Where do the papers in AI Agent Papers 2026 come from?
The papers in this collection are sourced from arXiv. This makes the list especially useful for readers who want early access to current research in agentic AI and related systems work. It serves as a streamlined entry point into fast-moving preprint literature.
Who should read AI Agent Papers 2026?
This list is useful for AI engineers, researchers, and developers working with LLM agents and agentic systems. It is especially helpful for people building multi-agent workflows, retrieval-augmented systems, evaluation pipelines, and secure AI products. Anyone trying to stay current with practical and emerging agent research can benefit from it.
How often is AI Agent Papers 2026 updated?
AI Agent Papers 2026 is updated weekly from arXiv. Regular updates help readers keep up with new papers, shifting trends, and emerging techniques in the AI agent ecosystem. This makes the collection a useful ongoing resource rather than a static reading list.
Why use a curated list of AI agent papers instead of searching arXiv directly?
A curated list saves time by filtering out noise and highlighting papers that are more likely to matter for real-world learning and implementation. Instead of manually scanning large numbers of preprints, readers can start with a focused shortlist organized around meaningful themes. This is especially valuable in agentic AI, where new papers appear quickly and terminology changes fast.
Does AI Agent Papers 2026 focus on research only, or also on practical AI engineering?
The collection is research-driven, but it is also highly relevant to practical AI engineering.

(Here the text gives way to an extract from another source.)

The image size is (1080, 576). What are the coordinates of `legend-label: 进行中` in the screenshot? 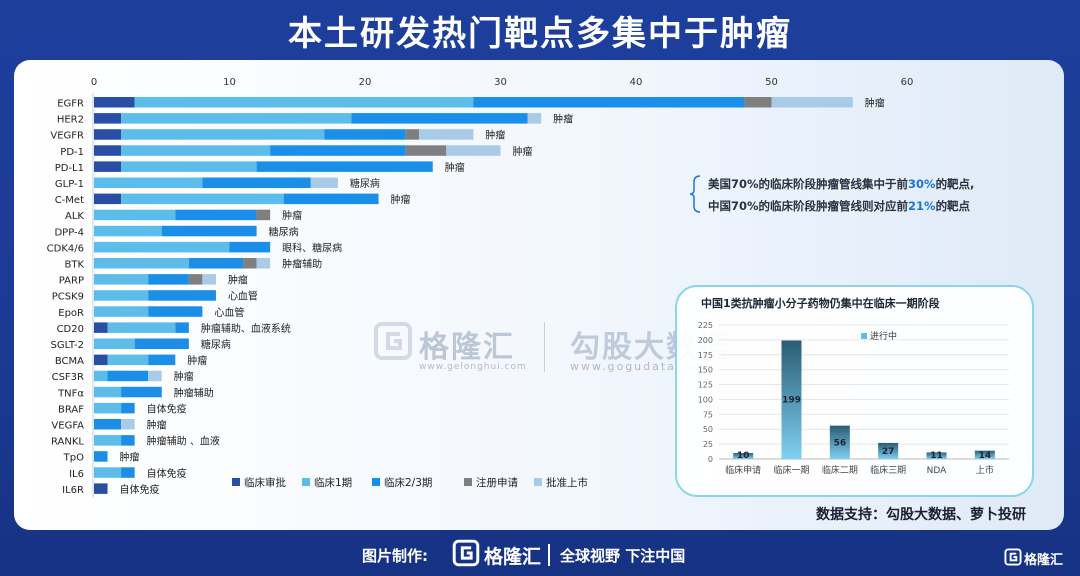 It's located at (884, 336).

Its topic coverage includes areas such as tooling, observability, evaluation, memory, and security, which are central to production-grade agent systems. That makes it useful not just for academic reading, but also for engineering decision-making.
How can I use AI Agent Papers 2026 effectively?
A good way to use the list is to start with the topics most relevant to your current work, such as multi-agent coordination or memory and RAG. From there, you can track recurring methods, compare evaluation approaches, and identify papers that influence current agent design patterns. Over time, the list can function as both a discovery tool and a structured.
What makes AI Agent Papers 2026 useful for tracking trends in agentic AI?
Because the list is focused specifically on 2026 papers and refreshed weekly, it helps readers spot emerging patterns earlier than broader evergreen resources. It also narrows attention to core agent-system concerns like coordination, retrieval, tooling, observability, and security. That combination makes it useful for trend tracking as well as technical study.
Is AI Agent Papers 2026 suitable for beginners?
Yes, the list can be useful for beginners, especially those who want a structured starting point in agentic AI research. While some papers may be advanced, the curated format makes it easier to identify important themes and gradually build understanding. Beginners can start with familiar topics like RAG or agent tooling before moving into more complex multi-agent and evaluation work.